* **SELECTED EXTRACT**
Mars One only asks that applicants be at least 18 years of age (they will be 28 by the time they land on Mars), speak English and don't have any pressing business on Earth — ever. This is a one-way kind of deal.


After submitting themselves to the selection process, the chosen astronauts will then be entered into a full-time training program that will prepare them for their 2022 blast-off date. In the meantime, Mars One plans to send preparatory probes and rovers with supplies to the planet as early as 2016. The first group of four colonists will follow a few years later, with a new team of colonists arriving every two years after that.


How does this group expect to fund this effort, which would surely cost in the multiple billions of dollars? Reality TV, of course! Mars One plans to televise every aspect of the mission and involve the whole world in the run up to the launch. As Nobel Prize-winning physicist Gerard 't Hooft says in Mars One's introductory video, "This is going to be a media spectacle. 'Big Brother' will pale in comparison."


So in other words, while NASA astronauts will be walking in the footsteps of Neil Armstrong, potential Mars One astronauts will be walking in the footsteps of Donald Trump.

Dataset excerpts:
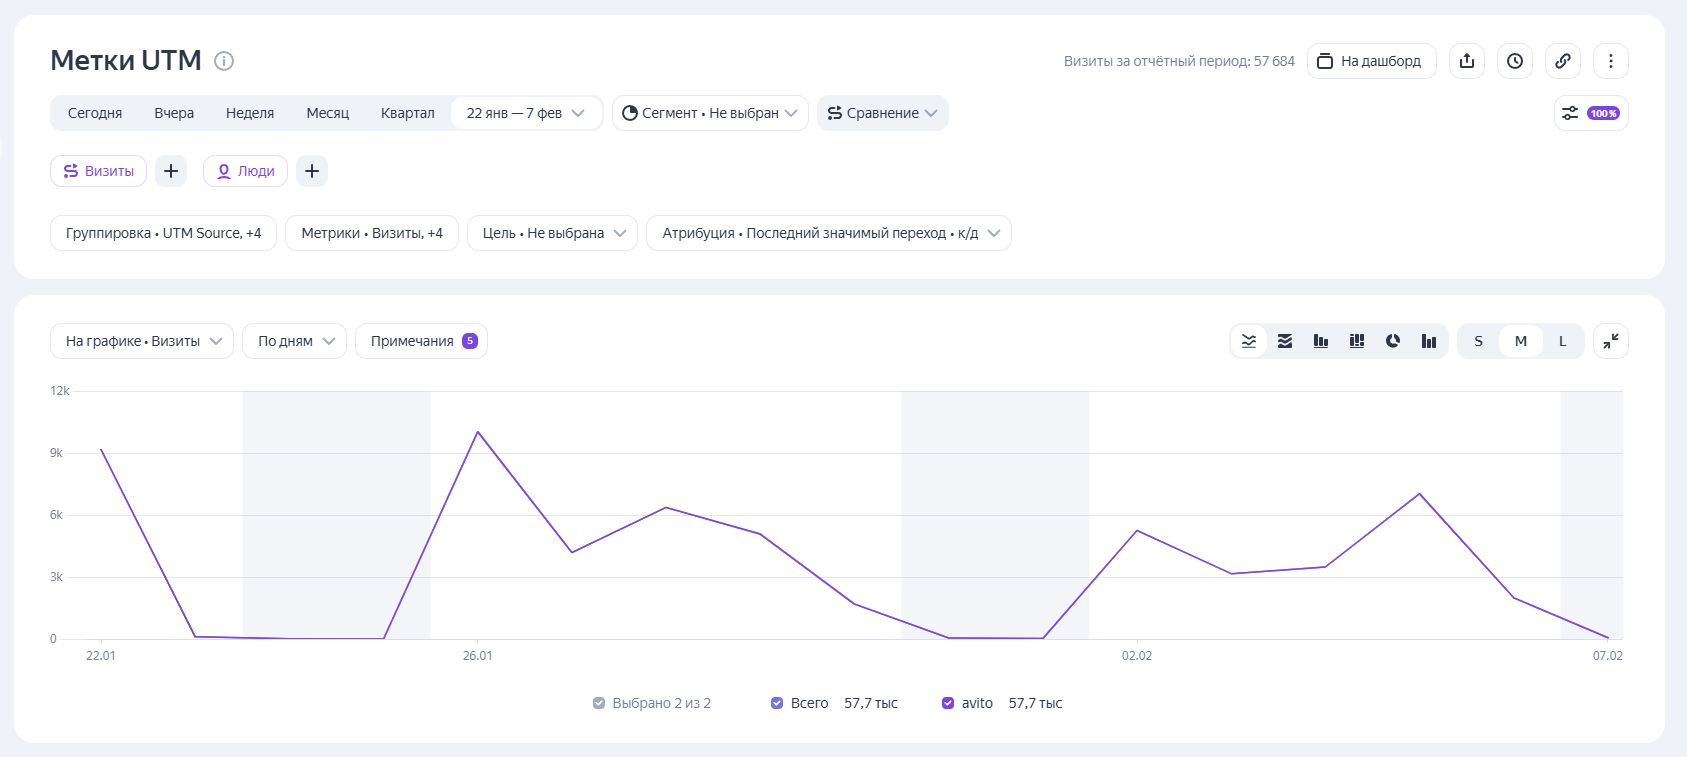The height and width of the screenshot is (757, 1687).
Task: Open report history clock icon
Action: click(1515, 61)

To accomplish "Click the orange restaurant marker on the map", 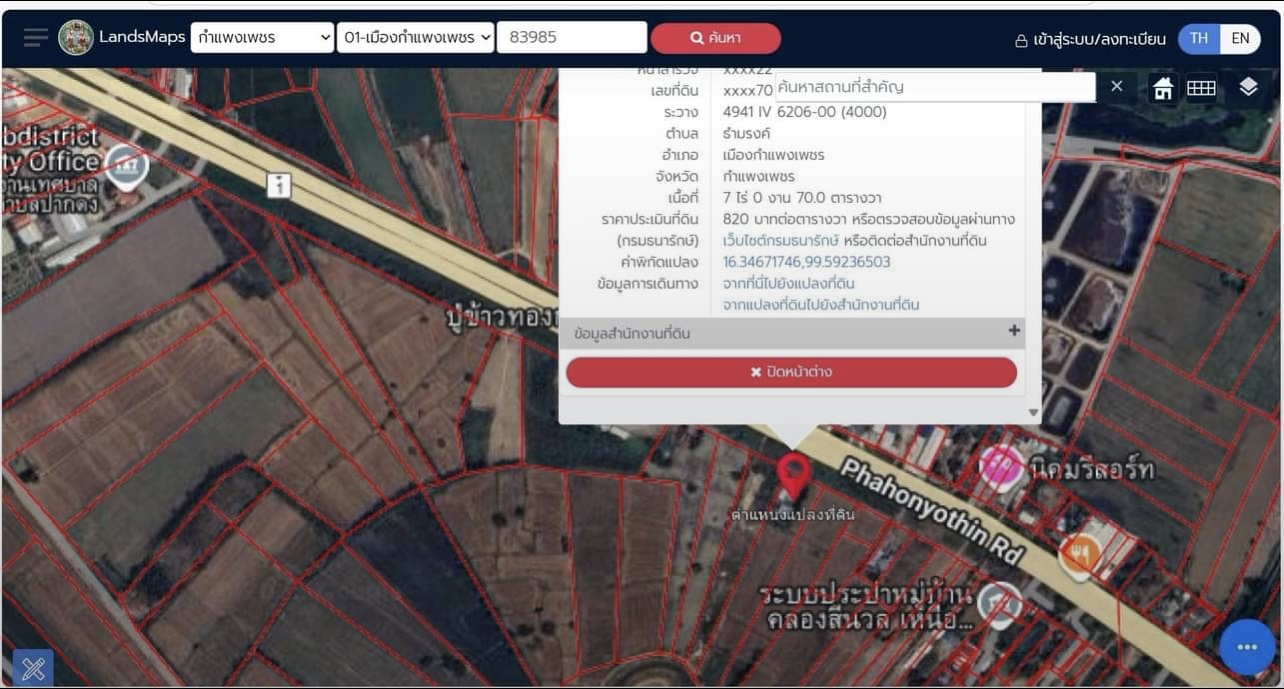I will [1080, 553].
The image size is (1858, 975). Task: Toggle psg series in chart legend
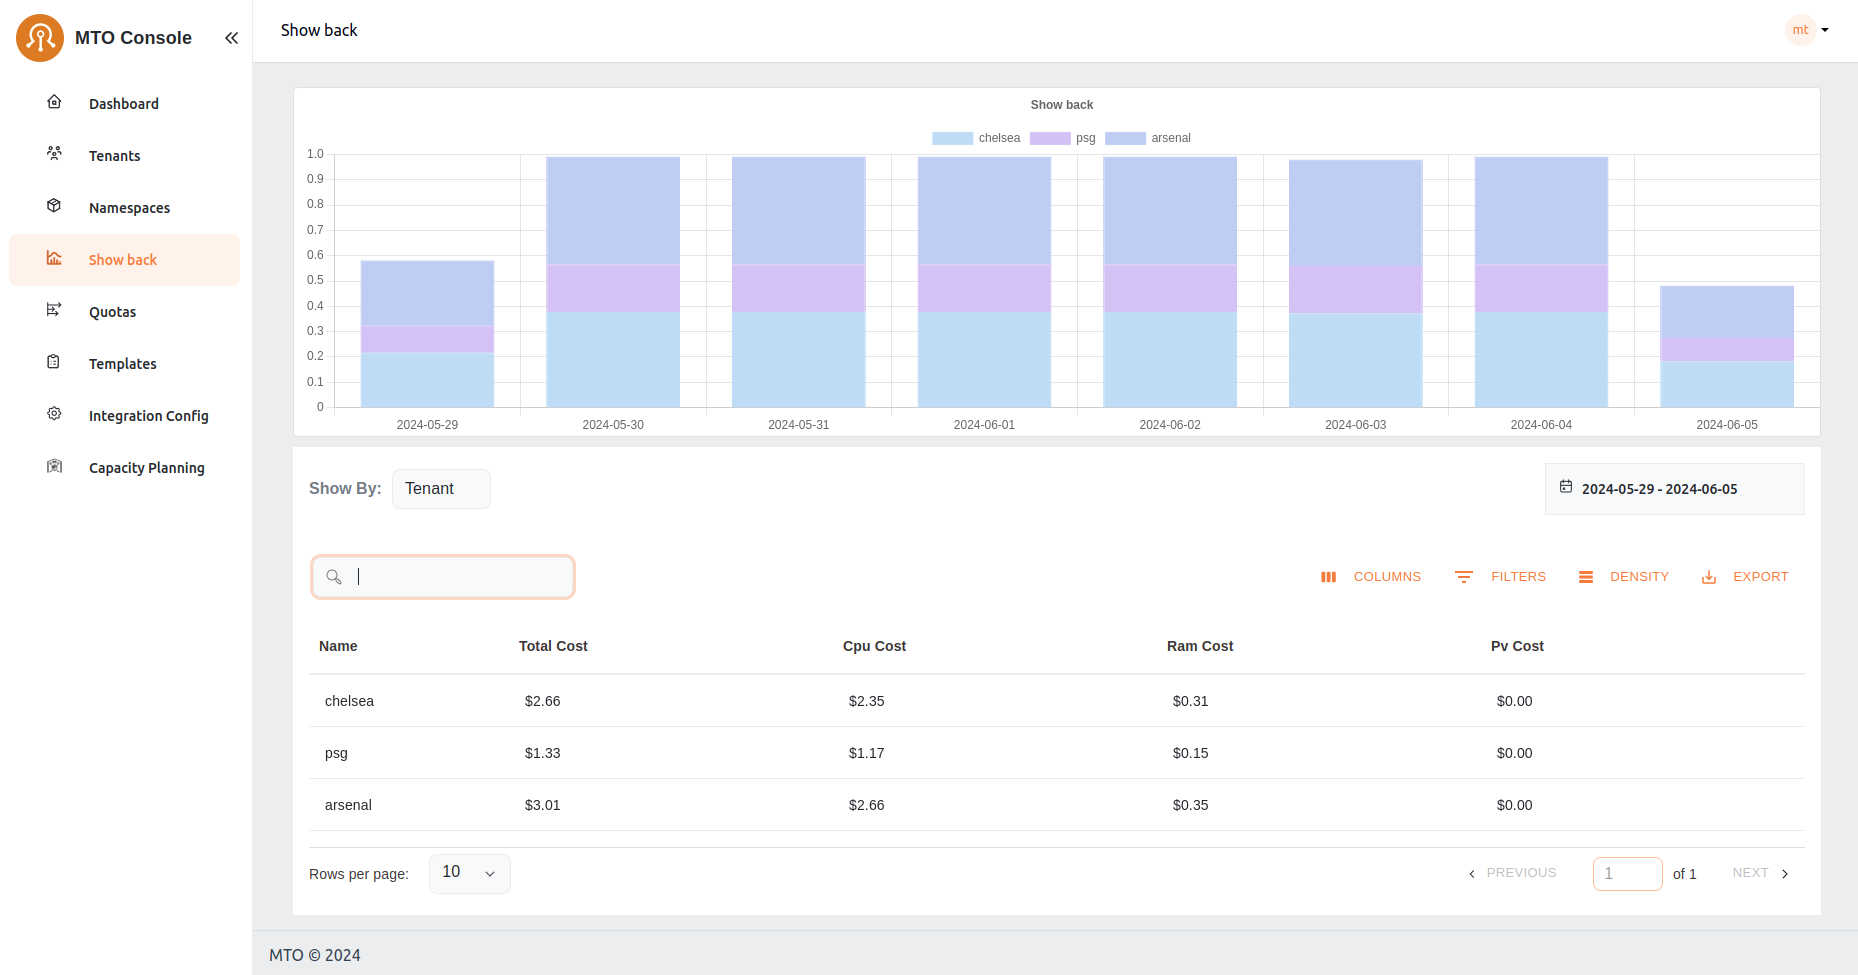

* **EXERCISE OBJECTIVE**
Transcribe everything from "Mars One only" down to "years after that." in the Mars One text above.

* **SOLUTION TO THE EXERCISE**
Mars One only asks that applicants be at least 18 years of age (they will be 28 by the time they land on Mars), speak English and don't have any pressing business on Earth — ever. This is a one-way kind of deal.


After submitting themselves to the selection process, the chosen astronauts will then be entered into a full-time training program that will prepare them for their 2022 blast-off date. In the meantime, Mars One plans to send preparatory probes and rovers with supplies to the planet as early as 2016. The first group of four colonists will follow a few years later, with a new team of colonists arriving every two years after that.